• SELECTED PASSAGE
Before you start
This anxiety & stress self-assessment helps you explore sleep quality, rest, and insomnia symptoms. Answer each item based on your typical recent experience. 20 questions, all responses are required for an accurate indicative result.
This page is designed for self-reflection around sleep quality, rest, and insomnia symptoms.
Look at how often the pattern appears, how strong it feels, and how much it affects daily functioning.
Online screening tools can support awareness, but they cannot confirm or exclude a clinical condition.
Who this test may help
This test may be useful if you want a structured snapshot of sleep quality, rest, and insomnia symptoms and a starting point for reflection, tracking, or discussion with a professional.
How to read your score
Interpret the result together with context: recent stressors, sleep, health, relationships, and how long the pattern has been present. Borderline scores are best treated as signals, not labels.
What this test explores
The test focuses on how often, over roughly the last month, you experience:
- Difficulty falling asleep – taking a long time to fall asleep, feeling “wired” at bedtime.
- Night awakenings & continuity – waking up during the night or too early, restless or light sleep.
- Restorative quality & daytime energy – feeling unrefreshed, tired, sleepy or foggy during the day.
- Worry & preoccupation about sleep – worrying about sleep, clock-watching, and tension around going to bed.
Short periods of poor sleep are common. Problems become more significant when they are persistent and clearly interfere with how you feel and function during the day.
How to use this result
Seeing sleep difficulties in terms of dimensions can help you notice where the main problems are: getting to sleep, staying asleep, feeling restored, or the spiral of worry around sleep. Different dimensions may respond to different strategies (for example behavioural changes, cognitive techniques, medical checks).
You can use this profile to track change over time, to guide conversations with healthcare professionals, and to explore evidence-informed strategies for improving sleep and managing worry.
Sleep Problems / Insomnia Symptoms Test – FAQ
Does a high score mean I have insomnia?
Not necessarily. A high score suggests that insomnia-like symptoms are common and may deserve clinical attention, but diagnosis also depends on duration, severity, daytime impairment and possible medical causes. Only a health professional can diagnose insomnia or other sleep disorders.
Can physical health or medication affect my sleep?
Yes. Medical conditions, pain, breathing problems, hormones and many medications can influence sleep. This test cannot assess those factors. If in doubt, discuss your sleep with your doctor, especially if you take regular medication or have chronic health problems.
Can this test replace a professional assessment?
No. The test is a self-reflection and psychoeducation tool. It cannot capture all relevant information (such as medical risks, sleep schedule, lifestyle or other conditions). If you are worried, bring your results to a qualified professional and use them as a starting point for a fuller conversation.

• TASK INSTRUCTIONS
[A] Write out the part of the sleep test page between "This page is" and "with a professional.", inclusive.
[B] Answer these questions from the sleep test page:
(i) How many questions does the test have?
(ii) Over roughly what length of time does the test ask about your sleep?
(iii) Who can diagnose insomnia or other sleep disorders?
You can ignore the listing that follows; it isn't needed.

Saved items

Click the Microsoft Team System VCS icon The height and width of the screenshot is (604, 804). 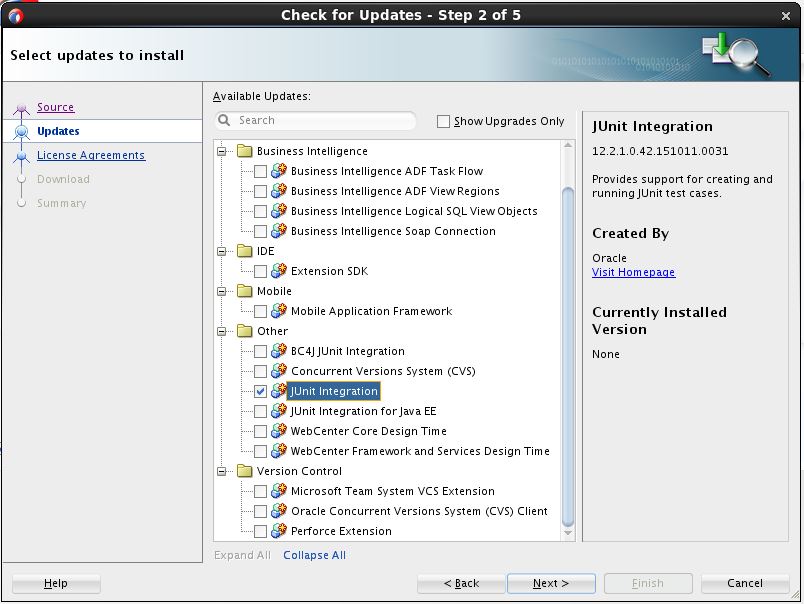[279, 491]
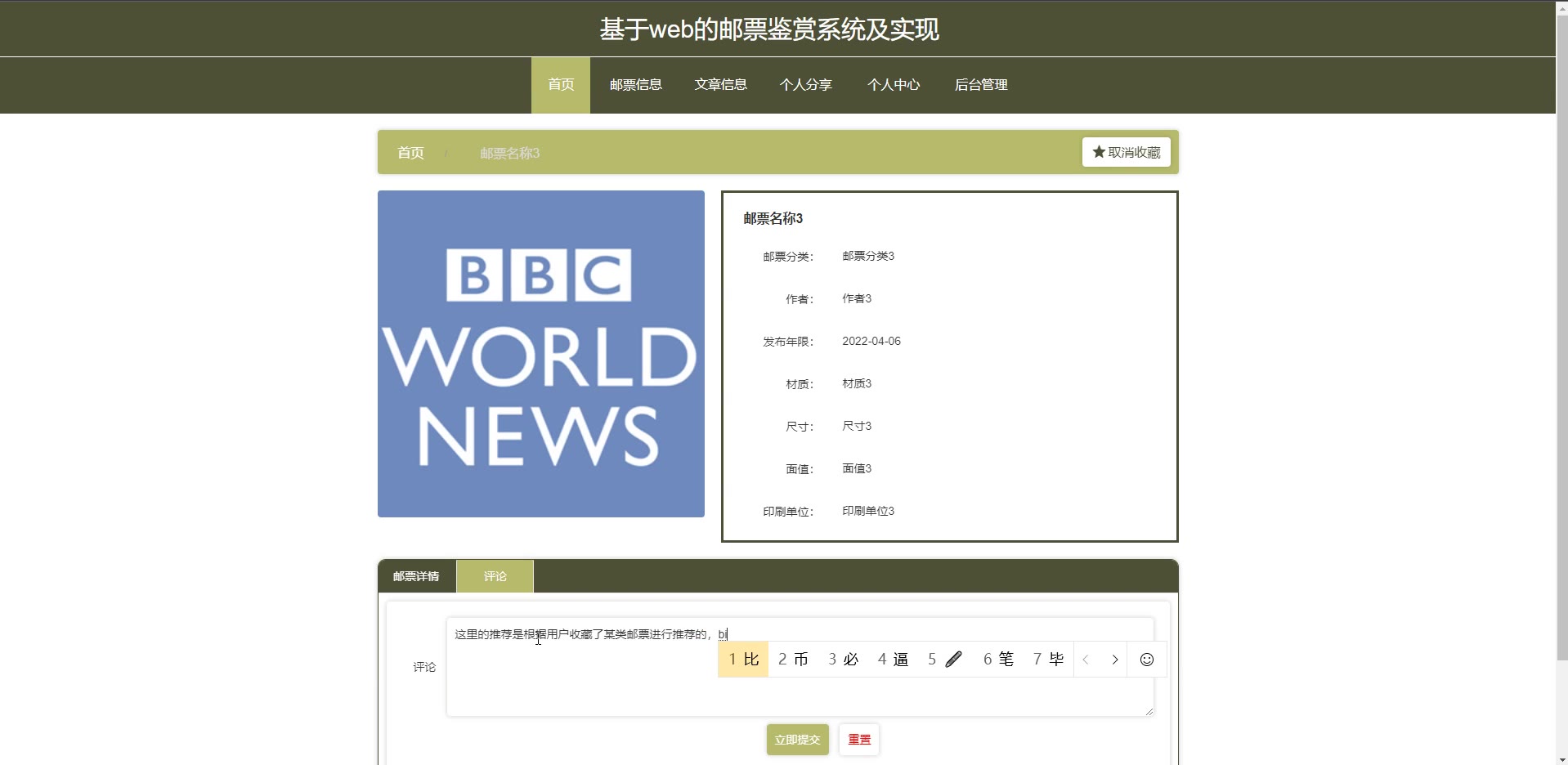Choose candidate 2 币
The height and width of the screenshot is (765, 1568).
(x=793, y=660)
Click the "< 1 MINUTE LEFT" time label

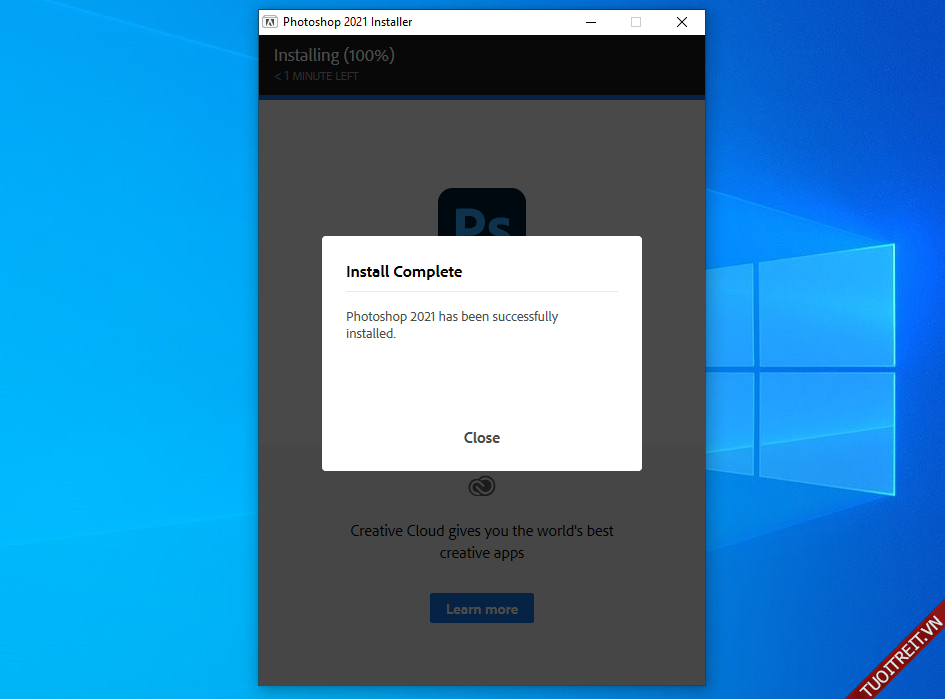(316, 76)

---

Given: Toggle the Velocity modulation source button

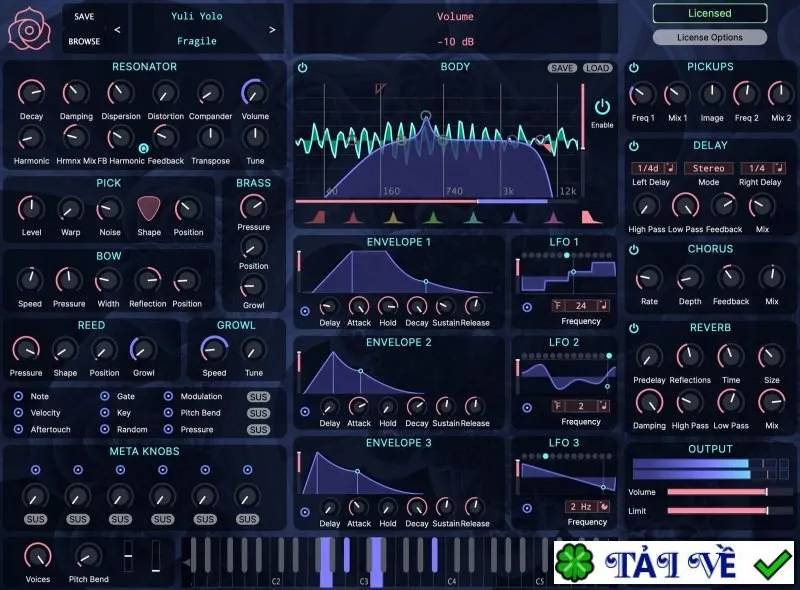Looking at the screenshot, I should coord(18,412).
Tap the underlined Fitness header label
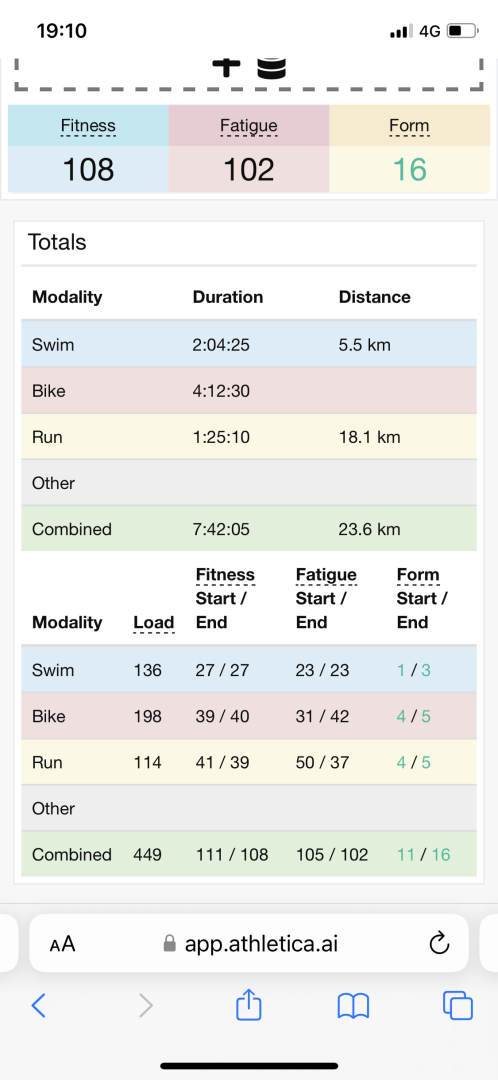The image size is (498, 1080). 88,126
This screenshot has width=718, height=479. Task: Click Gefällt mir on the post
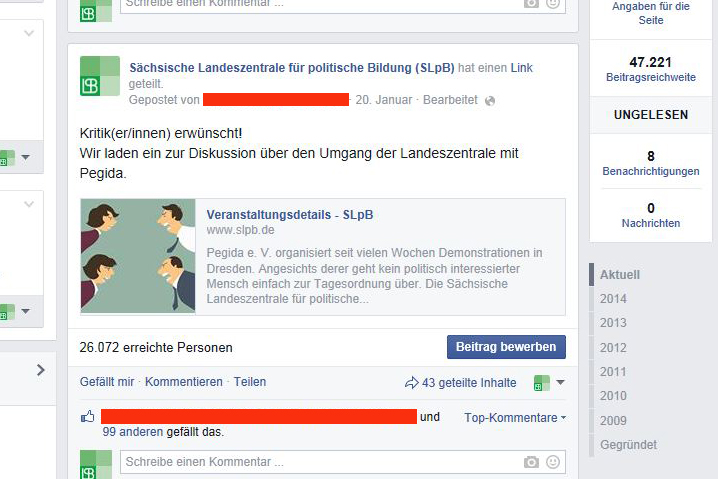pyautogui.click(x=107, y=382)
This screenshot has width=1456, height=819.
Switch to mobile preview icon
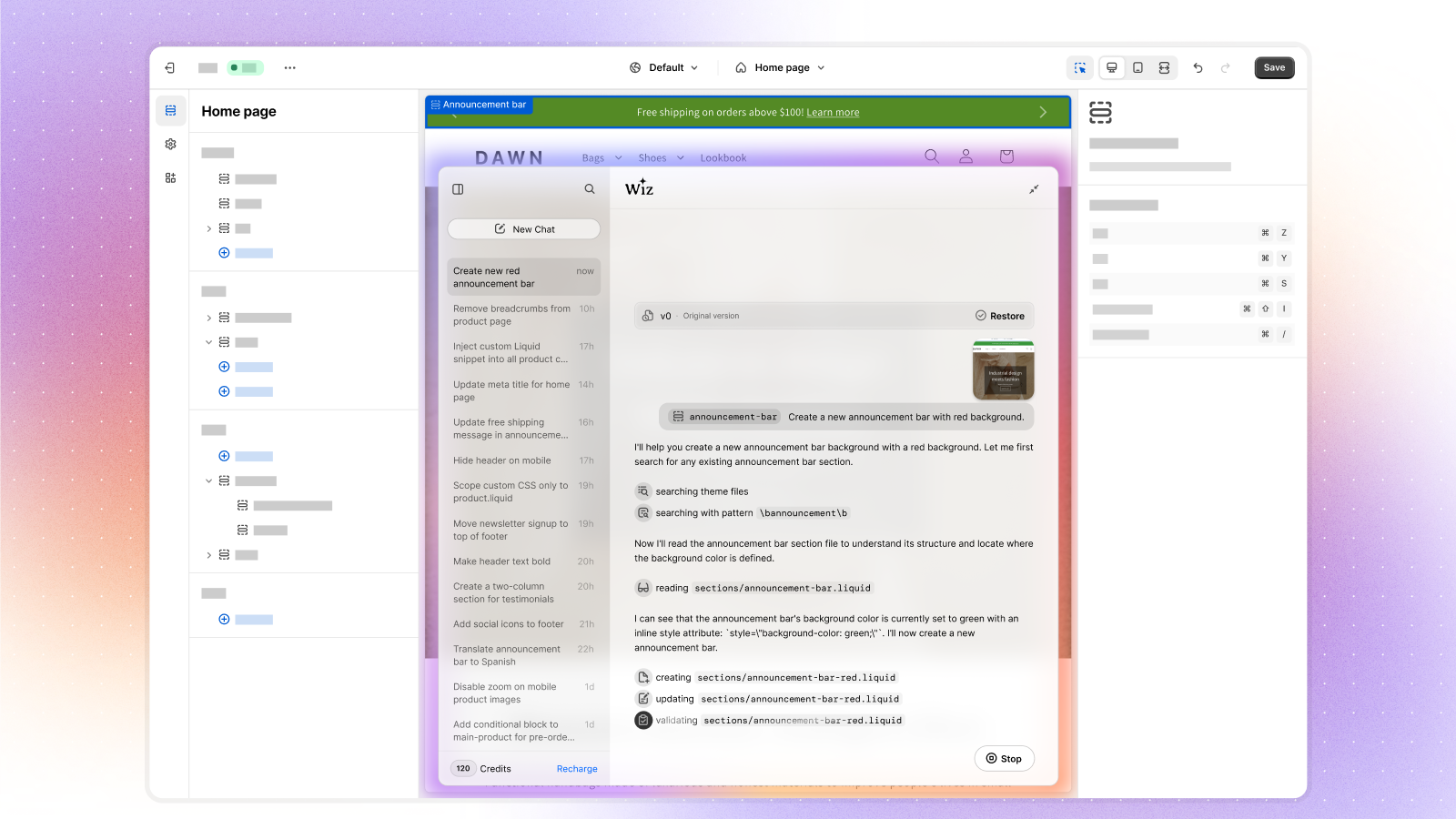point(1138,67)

• ANSWERS
[A]
This page is designed for self-reflection around sleep quality, rest, and insomnia symptoms.
Look at how often the pattern appears, how strong it feels, and how much it affects daily functioning.
Online screening tools can support awareness, but they cannot confirm or exclude a clinical condition.
Who this test may help
This test may be useful if you want a structured snapshot of sleep quality, rest, and insomnia symptoms and a starting point for reflection, tracking, or discussion with a professional.

[B]
(i) 20 questions.
(ii) Roughly the last month.
(iii) Only a health professional.